Exercise brief: Determine how many lines in the records hold "reasoning", and give that number with nothing added.
☆ ☆ ☆ ☆
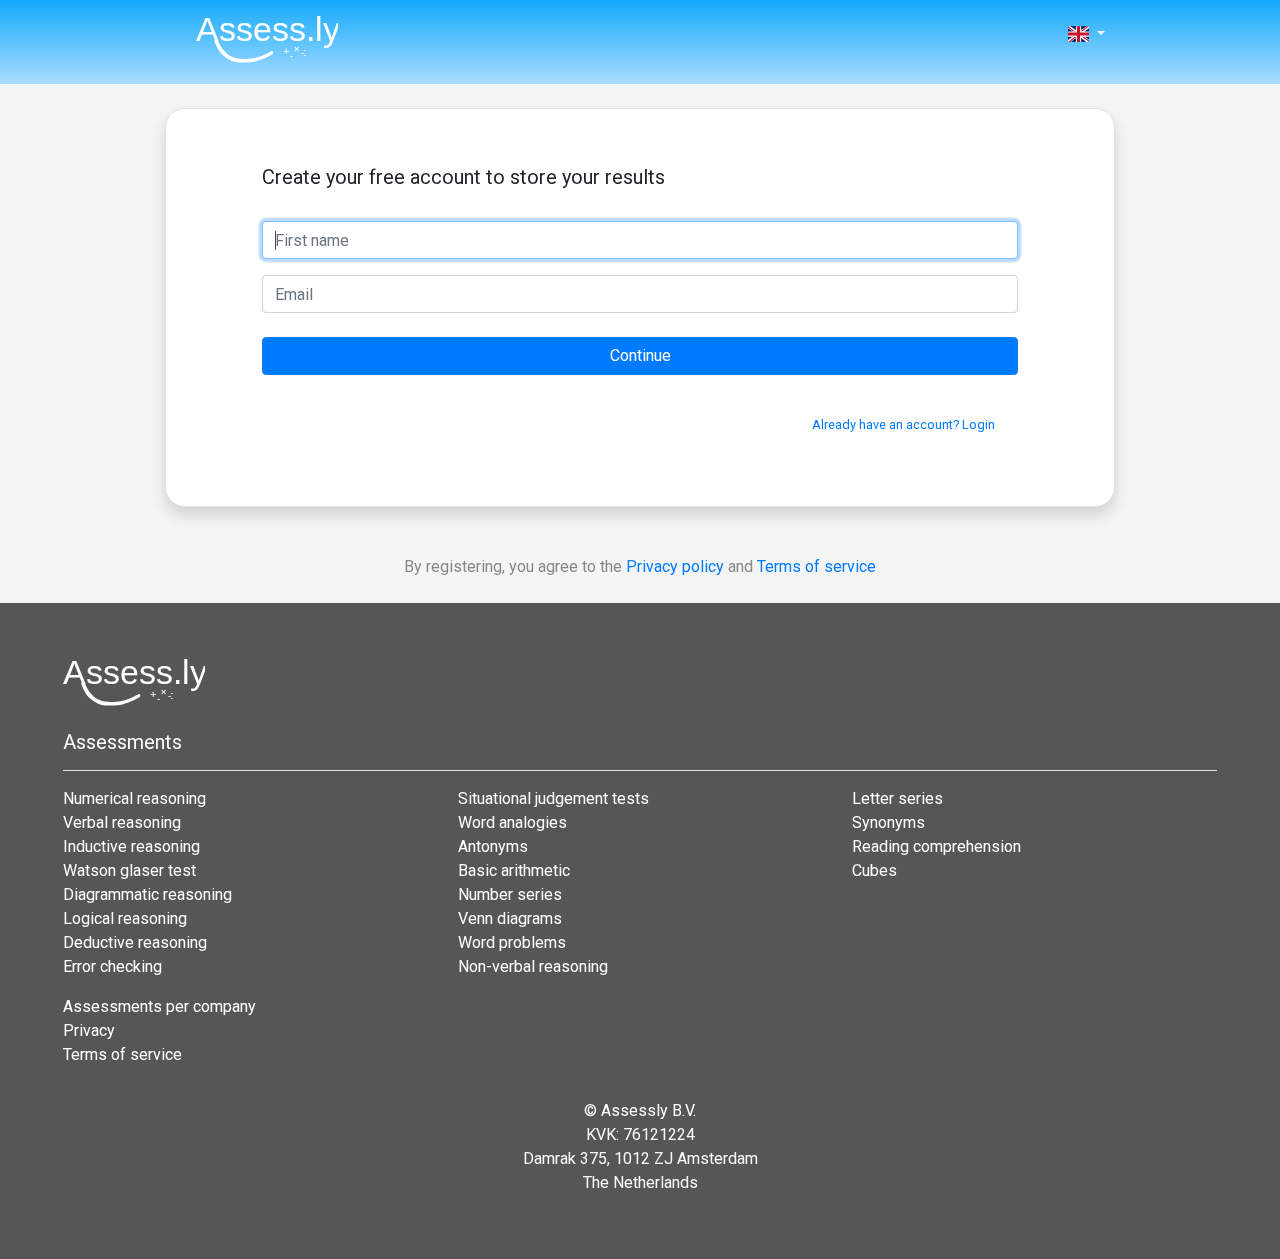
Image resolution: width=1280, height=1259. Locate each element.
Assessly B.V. (648, 1110)
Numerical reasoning (134, 798)
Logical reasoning (125, 918)
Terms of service (816, 566)
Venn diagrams (510, 918)
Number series (510, 894)
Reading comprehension (936, 846)
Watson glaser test (129, 870)
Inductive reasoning (131, 846)
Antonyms (493, 846)
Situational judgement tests (553, 798)
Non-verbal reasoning (533, 966)
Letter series (897, 798)
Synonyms (888, 822)
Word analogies (512, 822)
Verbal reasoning (122, 822)
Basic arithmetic (514, 870)
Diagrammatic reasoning (147, 894)
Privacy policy (675, 566)
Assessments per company (159, 1006)
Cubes (874, 870)
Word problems (512, 942)
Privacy (89, 1030)
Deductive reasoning (135, 942)
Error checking (112, 966)
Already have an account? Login (903, 424)
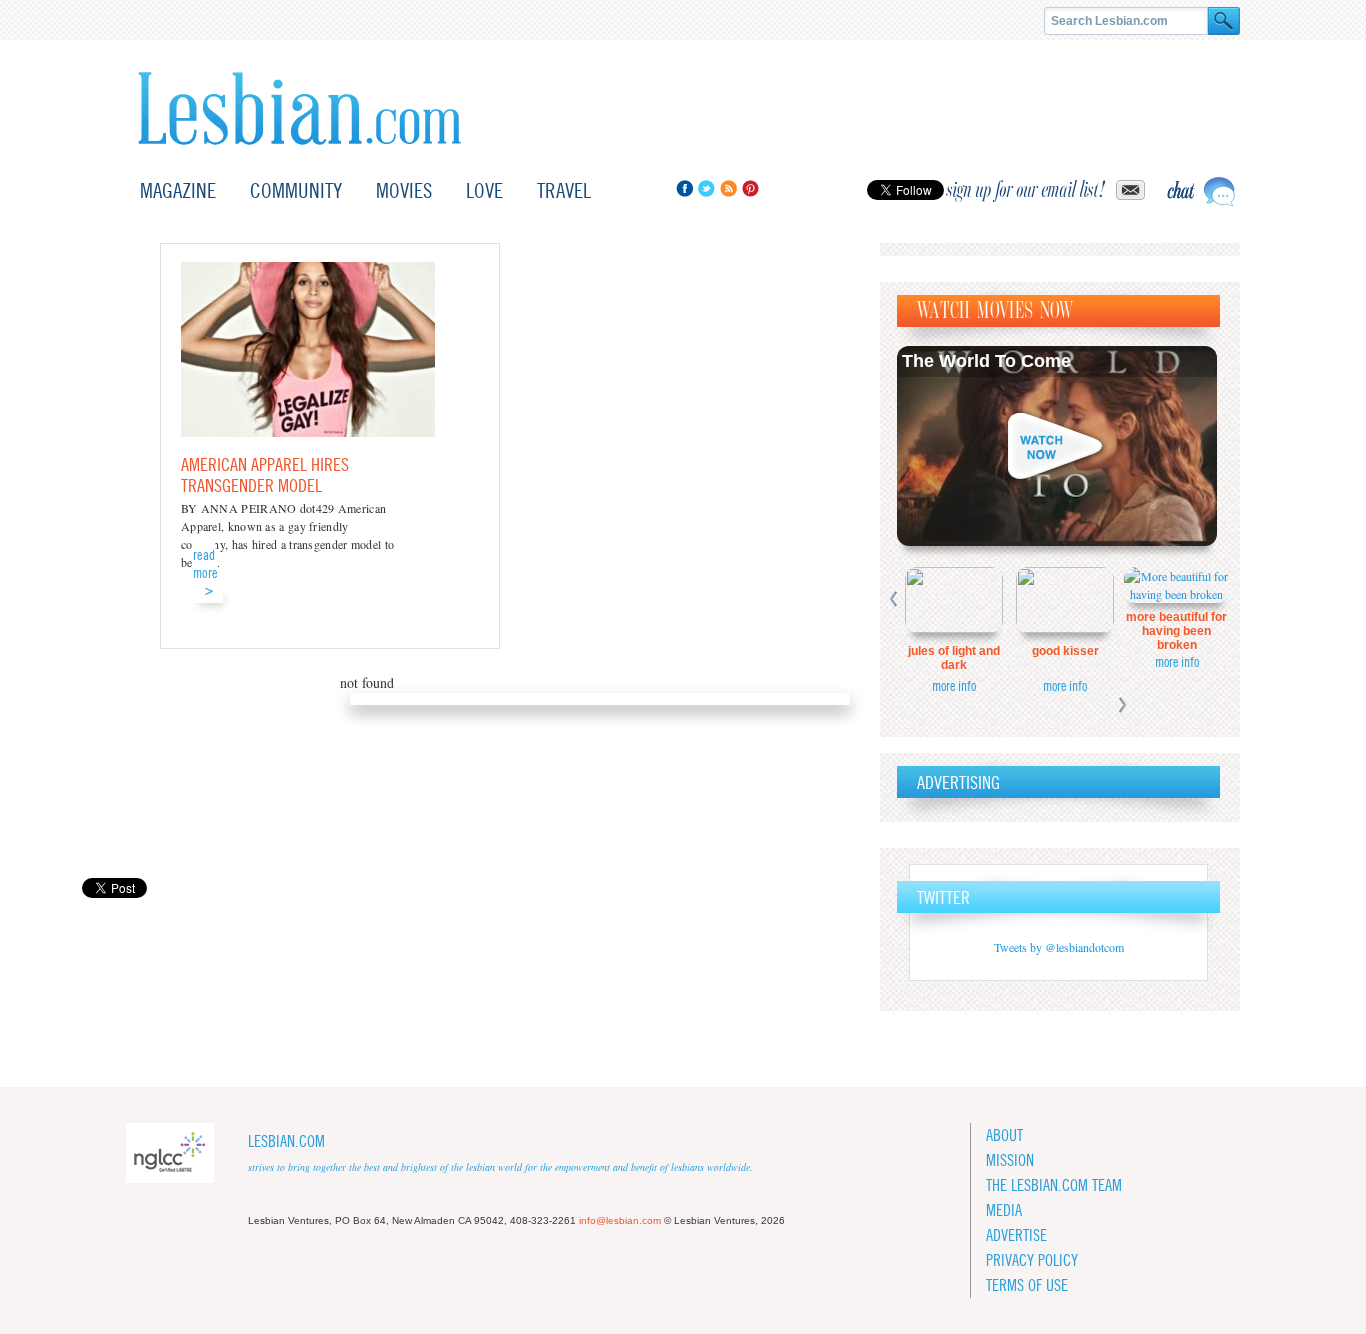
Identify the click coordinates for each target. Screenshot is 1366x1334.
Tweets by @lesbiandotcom (1059, 947)
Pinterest (750, 188)
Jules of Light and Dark (954, 658)
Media (1004, 1210)
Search (1224, 21)
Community (296, 190)
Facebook (684, 188)
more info (954, 686)
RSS (728, 188)
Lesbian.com (299, 108)
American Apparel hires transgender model (265, 475)
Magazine (178, 190)
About (1004, 1135)
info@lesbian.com (620, 1220)
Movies (404, 190)
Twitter (706, 188)
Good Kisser (1065, 651)
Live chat (1201, 191)
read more (205, 564)
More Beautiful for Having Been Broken (1176, 631)
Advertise (1016, 1235)
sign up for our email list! (1026, 190)
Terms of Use (1027, 1285)
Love (484, 190)
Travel (564, 190)
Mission (1010, 1160)
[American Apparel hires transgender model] (308, 431)
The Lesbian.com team (1054, 1185)
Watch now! (1057, 446)
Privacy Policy (1032, 1260)
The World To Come (986, 361)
☆ ☆ ☆ ☆
Task solution: 7